Au moment où l’État s’engage à transformer les conclusions du dialogue national en textes de loi, une opposition désabusée crie à la manipulation des résultats. Le contraste entre les annonces officielles et les griefs formulés publiquement souligne la fragilité du socle sur lequel doit reposer la refondation politique.
Une volonté présidentielle affichée face à un climat de méfiance
Alors que le Président Bassirou Diomaye Faye a reçu, le 14 juillet dernier, le rapport final du dialogue national sur le système politique, il a réitéré son engagement à appliquer l’intégralité des points ayant fait l’objet de consensus. Ce document, fruit de plusieurs semaines de travaux, a été remis au Palais par le Dr Cheikh Gueye, désigné facilitateur général du processus. Dans la foulée, un comité de dix membres a été constitué pour assurer la traduction juridique des conclusions en projets de loi, à soumettre au vote parlementaire. L’objectif est d’enclencher rapidement les réformes attendues, notamment sur la gouvernance, la justice et la démocratie électorale.
Cependant, à mesure que le gouvernement déroule son agenda, les voix critiques se multiplient. Plusieurs partis de l’opposition ayant pris part au Dialogue, lancé le 28 mai, ont publié une lettre ouverte, rendue publique le 5 août, pour exprimer leur colère. Ils dénoncent un processus qui aurait dévié de son ambition initiale d’inclusivité. À leurs yeux, le rapport remis au chef de l’État ne reflèterait que les vues d’une minorité politiquement dominante, et aurait été finalisé dans l’opacité, sans tenir compte de propositions majeures formulées par l’opposition sur les libertés publiques, la séparation des pouvoirs et l’équilibre institutionnel.

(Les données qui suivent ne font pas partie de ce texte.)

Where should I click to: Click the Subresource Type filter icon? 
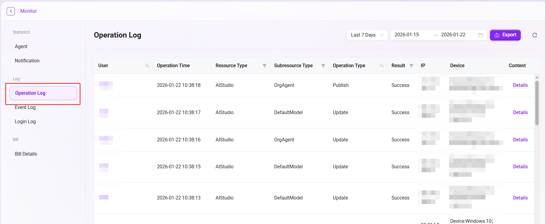[x=323, y=66]
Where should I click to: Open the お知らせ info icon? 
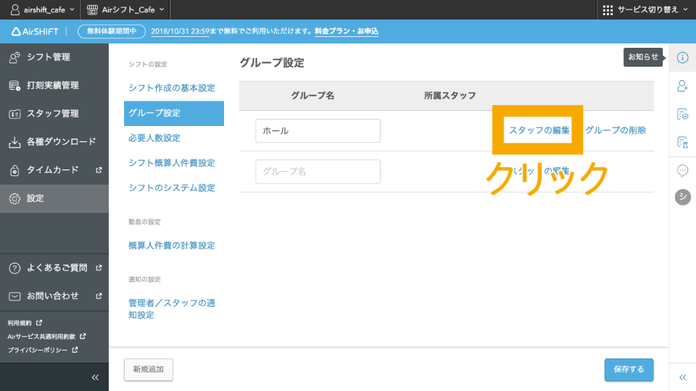pyautogui.click(x=682, y=58)
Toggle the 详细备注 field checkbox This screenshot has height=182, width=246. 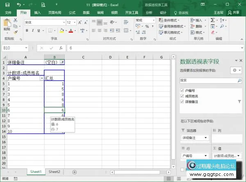click(182, 101)
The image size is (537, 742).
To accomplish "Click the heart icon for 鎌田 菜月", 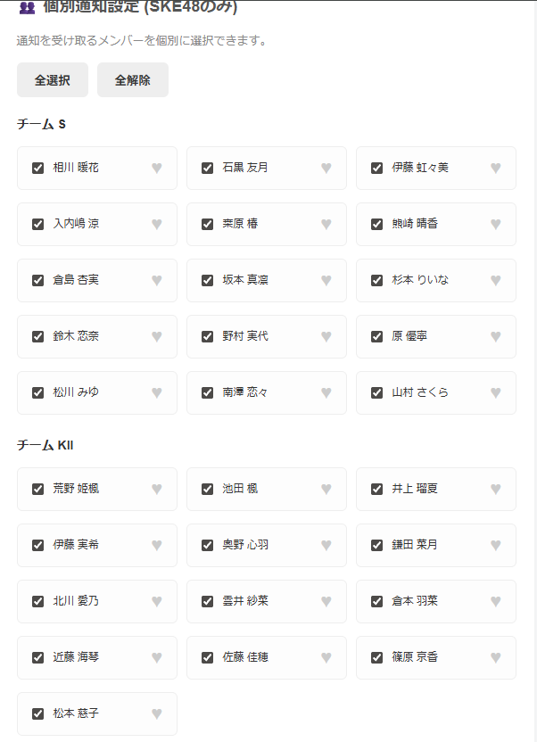I will 496,545.
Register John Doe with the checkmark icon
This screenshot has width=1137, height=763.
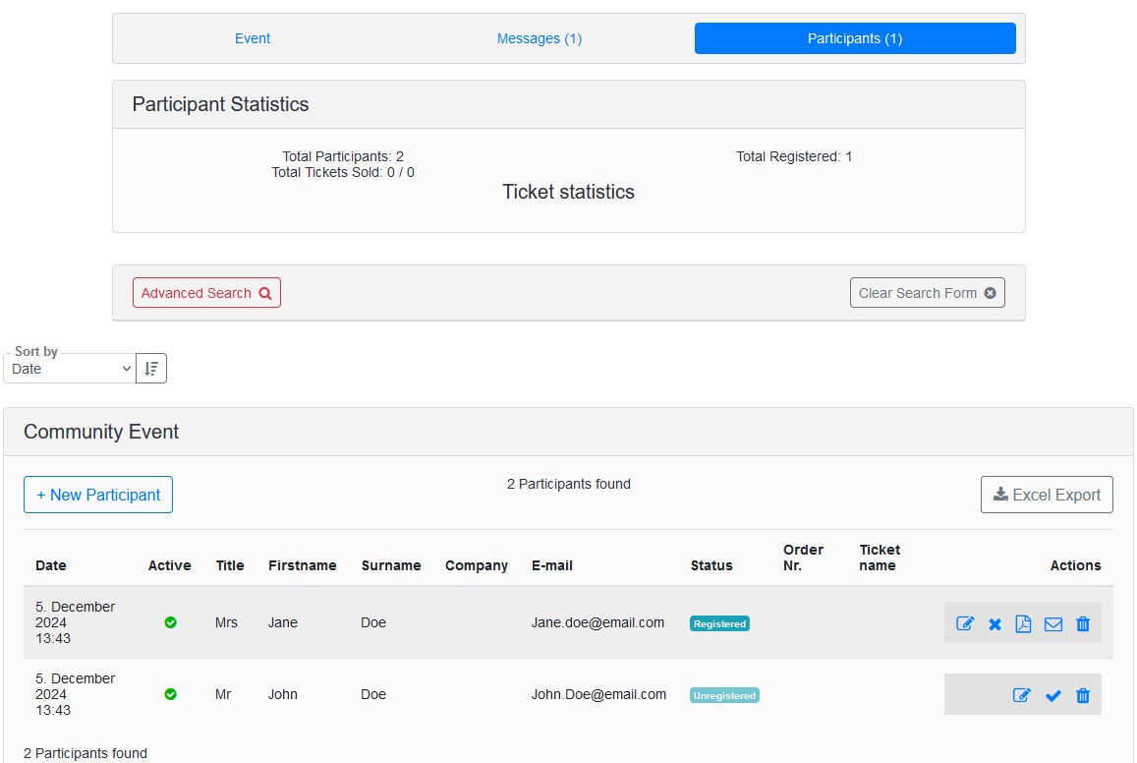click(x=1052, y=695)
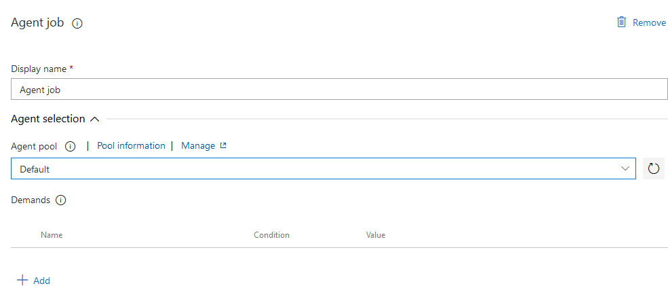The width and height of the screenshot is (668, 286).
Task: Click the Demands info icon
Action: point(61,200)
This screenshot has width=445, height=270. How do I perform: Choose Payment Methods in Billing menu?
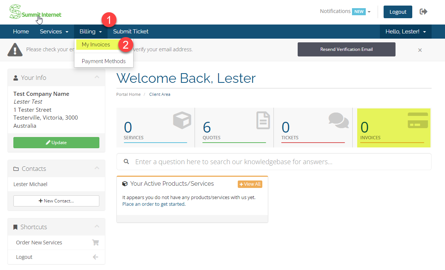103,61
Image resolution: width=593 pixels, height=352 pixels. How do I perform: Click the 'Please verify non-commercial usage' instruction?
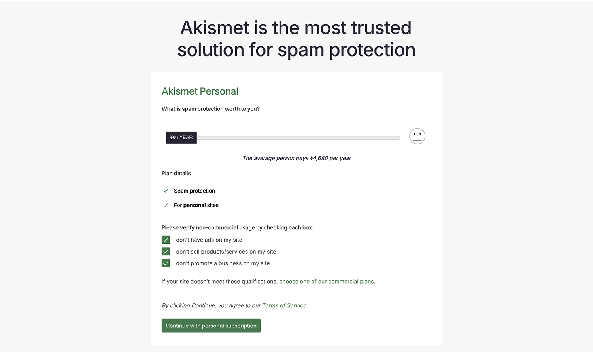point(237,227)
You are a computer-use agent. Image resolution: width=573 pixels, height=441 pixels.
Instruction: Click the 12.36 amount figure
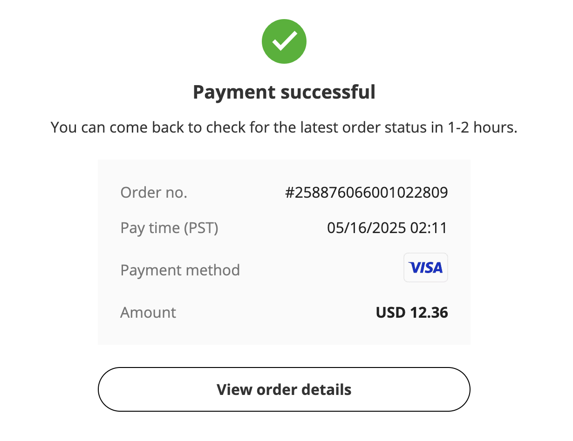tap(429, 313)
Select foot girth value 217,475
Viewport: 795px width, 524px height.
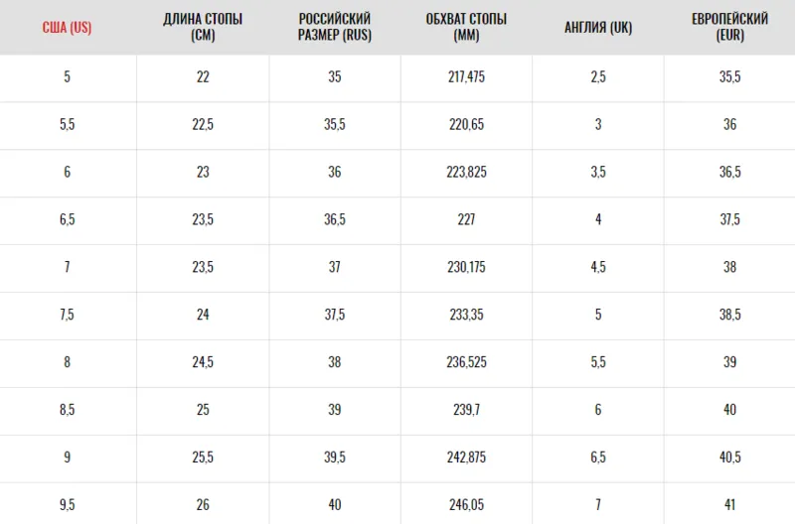466,77
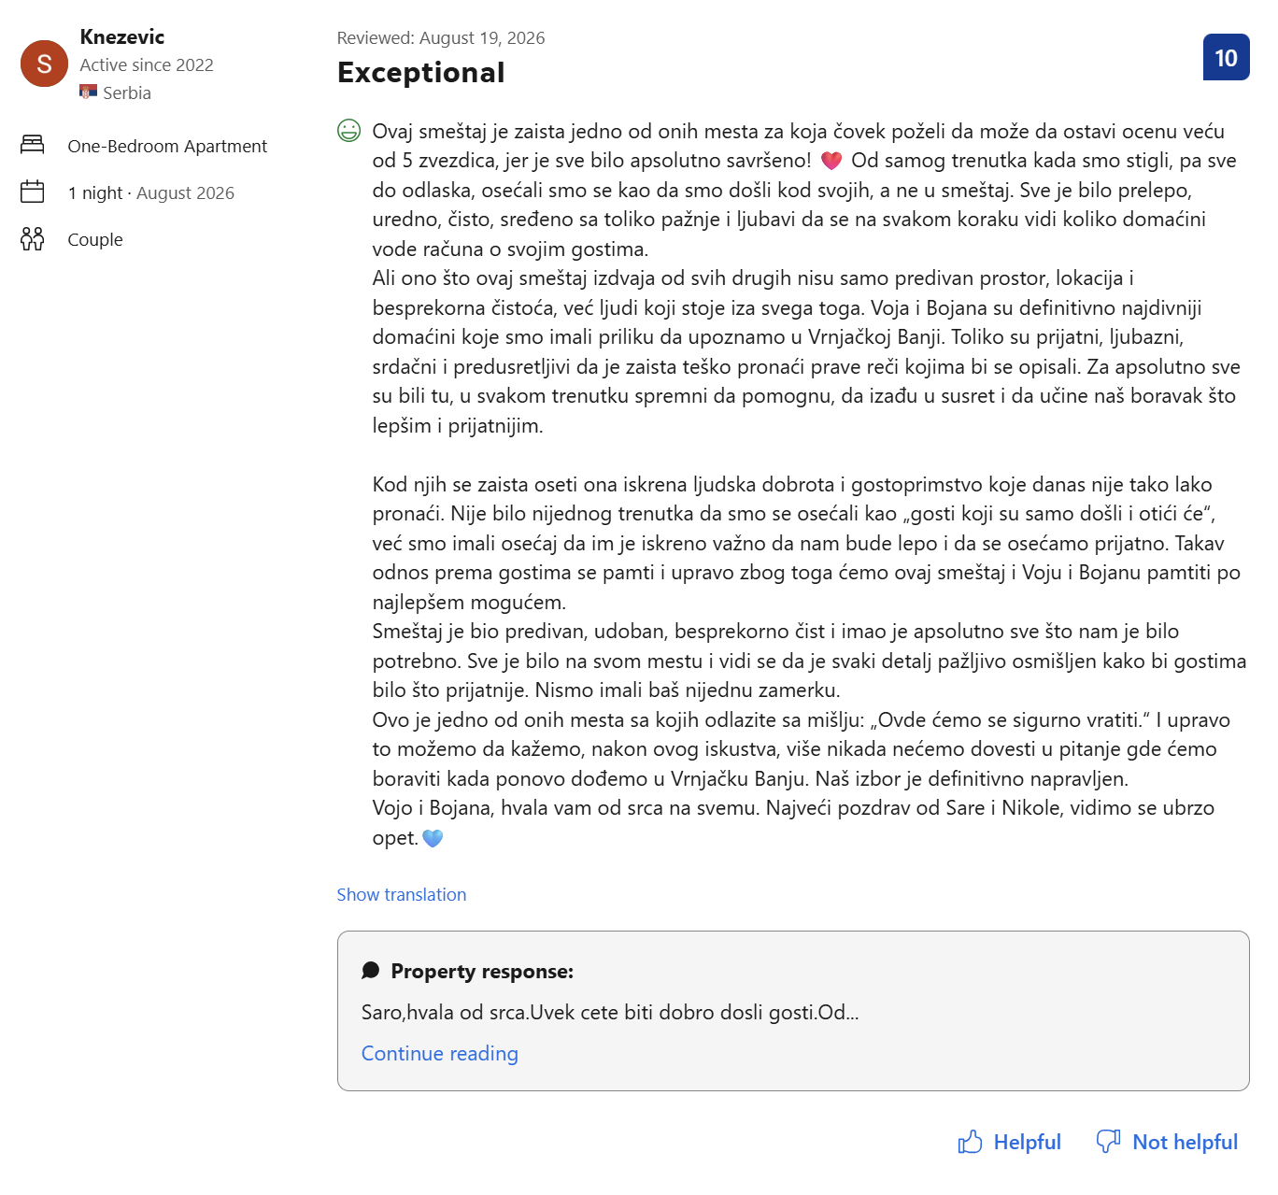Click the thumbs down icon
This screenshot has height=1195, width=1278.
tap(1109, 1142)

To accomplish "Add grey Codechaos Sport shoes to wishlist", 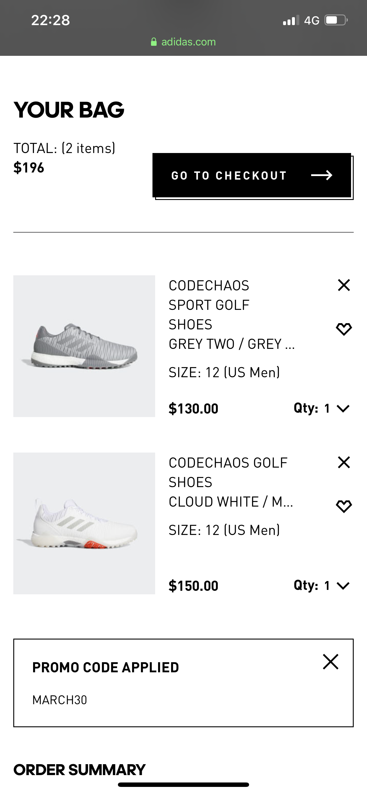I will tap(344, 329).
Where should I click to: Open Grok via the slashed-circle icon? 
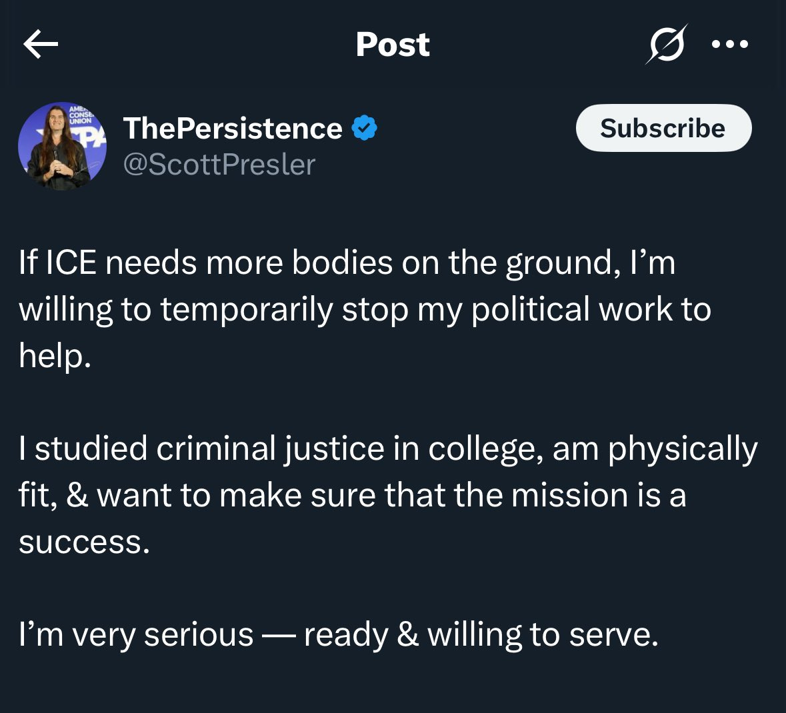(x=666, y=45)
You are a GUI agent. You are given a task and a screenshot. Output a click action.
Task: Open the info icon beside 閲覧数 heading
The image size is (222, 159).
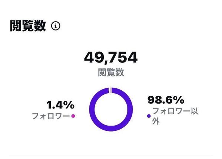tap(56, 26)
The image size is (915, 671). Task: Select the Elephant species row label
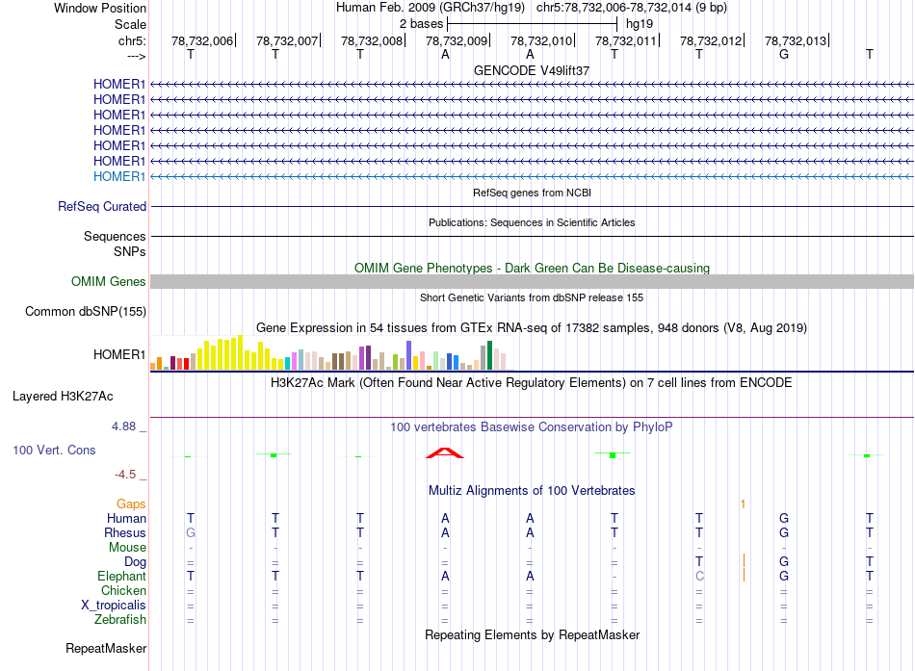coord(121,576)
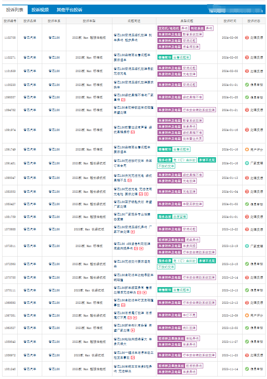Select the 投诉列表 tab
Image resolution: width=267 pixels, height=379 pixels.
click(x=15, y=10)
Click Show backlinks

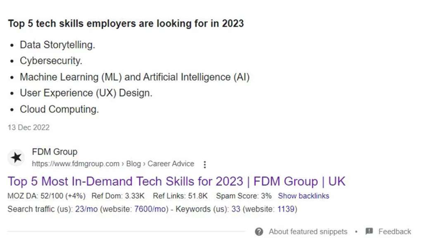click(x=304, y=196)
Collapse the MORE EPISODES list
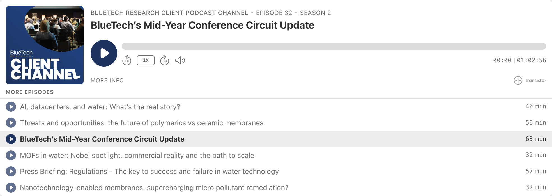Viewport: 552px width, 196px height. point(30,92)
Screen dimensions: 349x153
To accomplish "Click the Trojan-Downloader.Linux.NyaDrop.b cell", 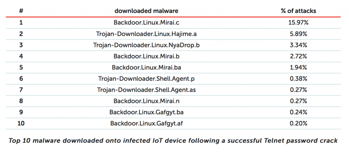I will [x=146, y=45].
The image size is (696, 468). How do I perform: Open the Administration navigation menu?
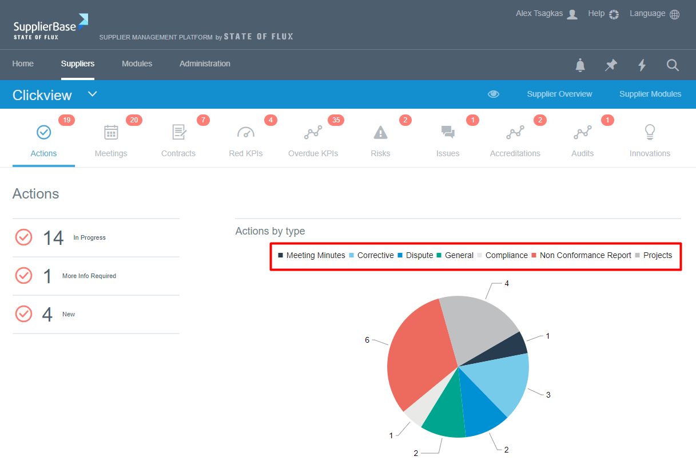click(205, 64)
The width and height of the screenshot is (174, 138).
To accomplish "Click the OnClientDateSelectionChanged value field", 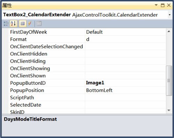I will [x=125, y=47].
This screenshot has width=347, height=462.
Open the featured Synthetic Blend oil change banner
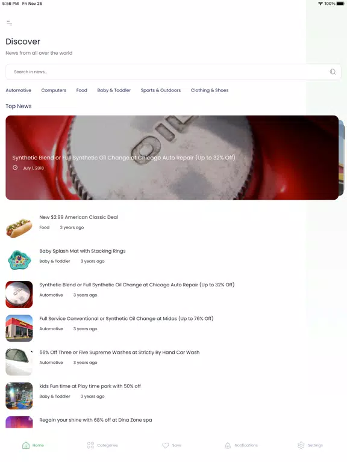coord(172,158)
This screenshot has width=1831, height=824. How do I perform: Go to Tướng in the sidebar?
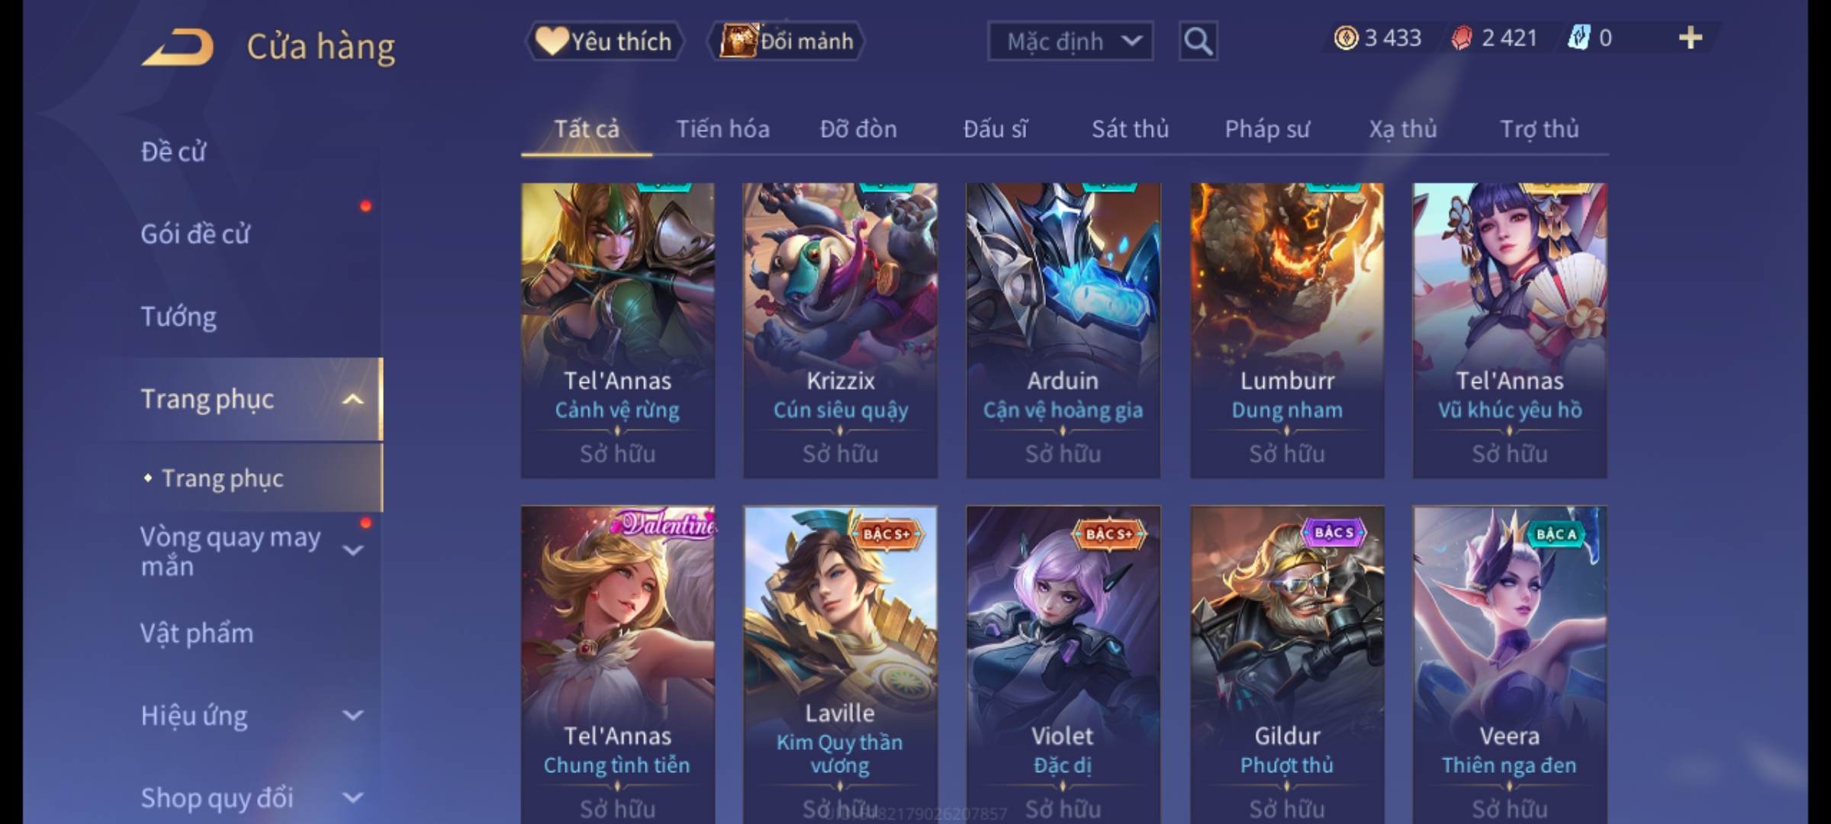(179, 317)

Une correspondance ignorée, une rupture consommée
Cette lettre n’est pas une initiative isolée, mais la réaction à un silence que les signataires jugent révélateur. Ils affirment avoir adressé une première correspondance au Président dès le 28 juin, restée sans suite. Face à cette absence de retour, ils ont opté pour une stratégie publique, estimant que seul un appel direct à l’opinion nationale et internationale pouvait mettre en lumière ce qu’ils qualifient de “trahison de l’esprit du dialogue”.
Dans leur texte, les partis dénoncent un « passage en force orchestré » par ceux qui auraient pris la main sur la rédaction finale, et qualifient le rapport de « document bâclé », construit sur des compromis faibles et incomplets. Ils reprochent également à l’exécutif d’avoir établi un comité de suivi sans réel équilibre des forces, vidant le processus de sa substance. Leur crainte ? Voir les réformes prendre la forme de textes unilatéraux au lieu de traductions concertées des recommandations communes.
Là où les autorités invoquent la dynamique enclenchée, les opposants pointent l’abandon de la co-construction. L’expression même de “points consensuels” devient un champ de bataille : pour le pouvoir, ils représentent un socle de transformation ; pour les autres, ils camouflent l’exclusion méthodique des désaccords structurants.
L’après-dialogue : terrain d’affrontement ou levier de refondation ?
Le paradoxe est évident : les deux camps ont participé au même processus, mais ne partagent ni la lecture de son déroulement, ni l’interprétation de ses résultats. Si le Président Faye insiste sur la mise en œuvre rapide et fidèle des accords trouvés, ses interlocuteurs politiques accusent une dérive vers la récupération politique d’une plateforme pourtant collective.
Ce désaccord n’est pas qu’institutionnel. Il interroge la nature même des compromis possibles dans un pays en quête de transformation, où l’urgence de réformes structurelles ne doit pas faire l’économie du dialogue réel. Le gouvernement pourrait se heurter à une résistance accrue si les acteurs opposés à sa méthode estiment que leur participation a été utilisée pour légitimer des décisions déjà écrites.
La perspective d’un comité technique chargé de traduire les conclusions en projets de loi ne rassure pas davantage. Sans garanties sur la représentativité de ses membres, le travail législatif risque de manquer la légitimité nécessaire pour porter des réformes durables. L’absence de réponse formelle aux inquiétudes exprimées alimente un climat de défiance, qui pourrait affecter l’ensemble des chantiers en cours.